Fragmento fuente —
○ ○ ○ ○
El matrimonio Kirchner cree, realmente cree, que los medios se reducen a las empresas que los poseen: son actores del juego de poder, con intereses e ideologías.
Otros presidentes y políticos de la democracia han pensado, piensan, en privado, de forma parecida; sin embargo, cortejaban, cortejan en público, en actos y palabras, la idea de que, al menos en la representación colectiva de la sociedad, la prensa es algo más.
Los Kirchner rompieron esta dualidad y asumieron la confrontación pública –y constante– no sólo con las empresas dueñas de los medios, sino también con sus periodistas, a los que acusan, con desprecio, de ser meros esbirros de sus empleadores (“¿A vos quién te mandó? ¡Tu jefe te mandó!”, apuró Luis D’Elía a un cronista de TV durante un reciente cacerolazo, haciendo propio el pensamiento de la Presidenta.)
En sus discursos públicos, la Presidenta se ha ensañado tanto con poderosos multimillonarios como con jóvenes cronistas, a los que ha concedido, por el solo hecho de atacarlos, una fugaz, sorpresiva fama. Con la misma lógica, los Kirchner aprecian a los periodistas y a los empresarios de medios que expresan opiniones similares o muy cercanas a las propias.
Y no sólo expresan ese repudio o ese apoyo con palabras, sino con hechos: obstaculizan el acceso a la información, incluso la más inofensiva; distribuyen la publicidad oficial en los medios de acuerdo con los intereses inmediatos del gobierno; y apoyan la creación de mecanismos de denuncia y control, como el ayer anunciado Observatorio de Discriminación, de cuyos fines últimos los periodistas inmediatamente recelan.
Dicho en una sola frase, los Kirchner ponen todo el peso del Estado al servicio de una idea: la de que no existe ni puede existir prensa independiente.
¿Y acaso existe, realmente?
Intereses económicos, ideología y política forman parte de la realidad de todos los medios en todo el mundo. En los países en los que existen condiciones básicas, como libertades públicas, un determinado grado de sofisticación de la sociedad civil y un cierto desarrollo económico, los medios juegan un papel fundamental en la constitución de la esfera pública realizando una mediación, siempre compleja y no meramente reductible a lucro o fe política, entre la opinión pública y el poder.
○ ○ ○ ○
Consigna escrita — Retoma, por favor, el texto sobre los Kirchner y la prensa y continúalo a partir de su última oración. Los datos no tienen ningún papel aquí.

Extracto de datos —
○ ○ ○ ○
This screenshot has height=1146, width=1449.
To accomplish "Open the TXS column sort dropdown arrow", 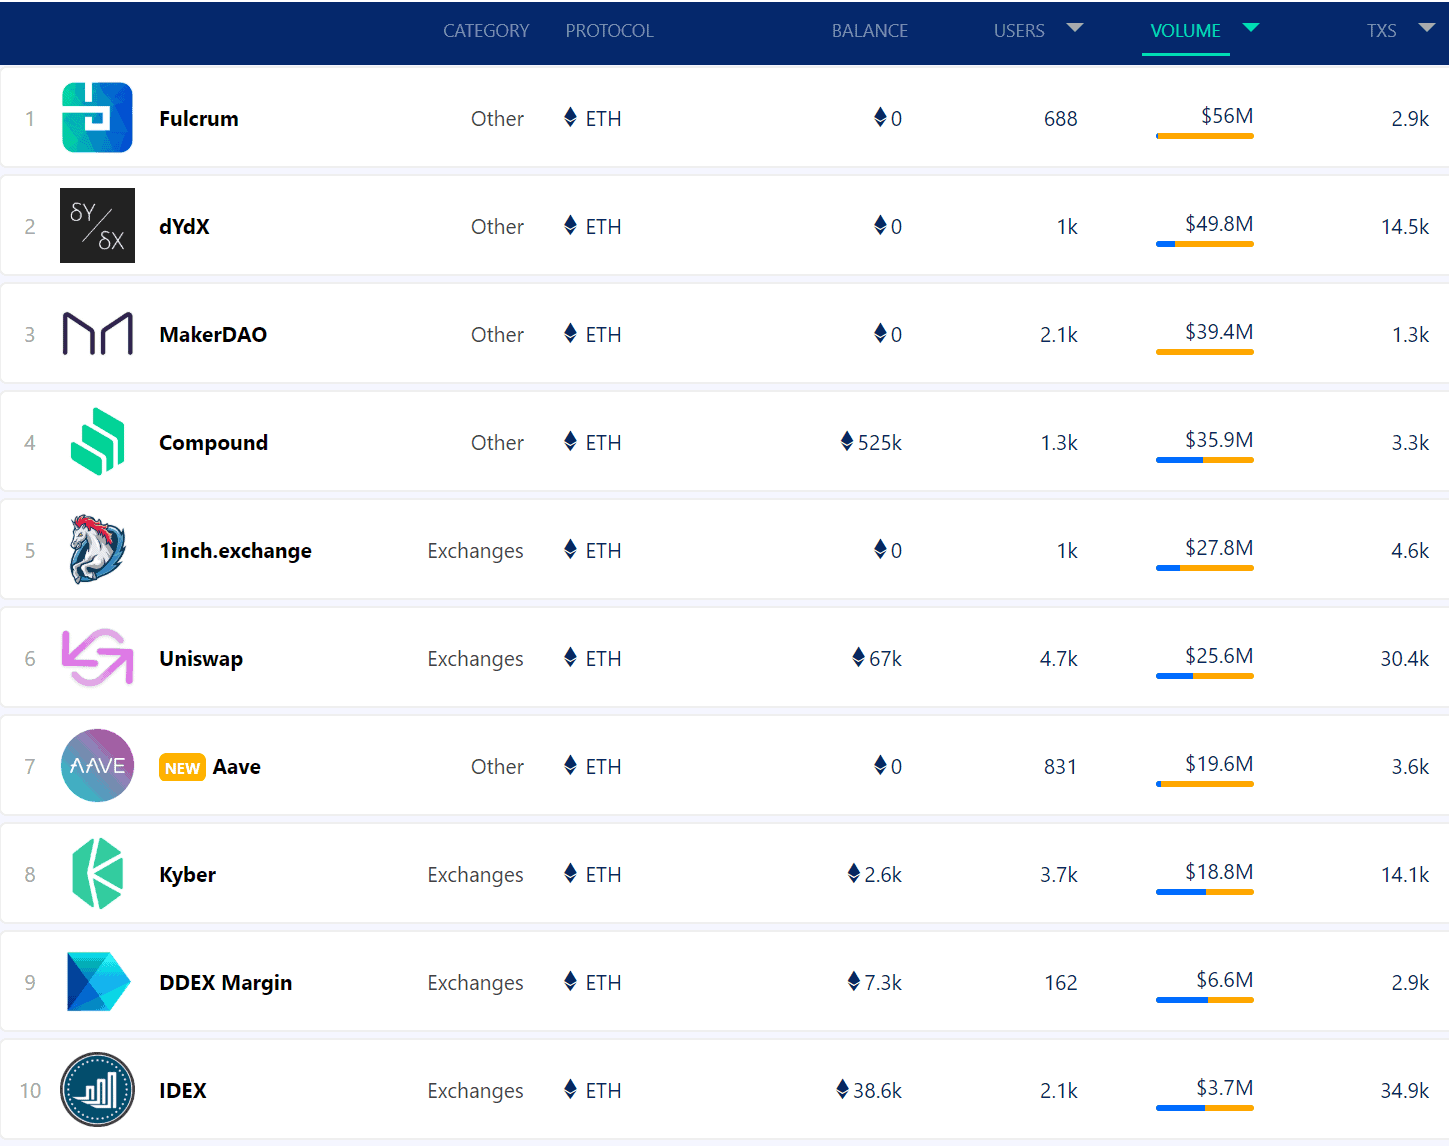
○ ○ ○ ○
Resultado del ejercicio —
Cada día, en el interior de cada medio se produce una complicada alquimia que intenta conciliar los intereses económicos y/o políticos que los sostiene, por un lado, con los reclamos de su clientela, su público, que reclama, espera, enterarse de la verdad de los hechos, por el otro.
Los defensores de los primeros son, por lo general (aunque no siempre), los ejecutivos de los medios, que ocupan las oficinas de los pisos más altos, desde donde lidian con las finanzas. Los defensores de los segundos suelen ubicarse (aunque no siempre) en los más bajos, donde está la redacción: son los periodistas, que, excepto cuando se entregan al cinismo, la corrupción o una absoluta fe política, intentan sostener algún grado de autonomía respecto de esos intereses que pagan su sueldo mediante la difícil tarea de reunir y difundir una serie de hechos verdaderos.
La existencia misma del periodismo como institución defensora de la calidad y el derecho público a la información depende de esa frágil, inestable autonomía, y muchas veces se mantiene en pie no sobre la sólida roca de una inquebrantable vocación de servicio pública, sino sobre la cornisa del orgullo profesional o el alfeizar de la vanidad personal. Pero, con todo y su vulnerabilidad y sus contradicciones, existe y es esencial para la vida democrática de cualquier sociedad.
Contra ella se alzan no sólo los Kirchner sino también los mismos intereses políticos y económicos que alimentan a los medios pero que se sentirían mucho más cómodos reduciéndolos a vehículos de sus necesidades.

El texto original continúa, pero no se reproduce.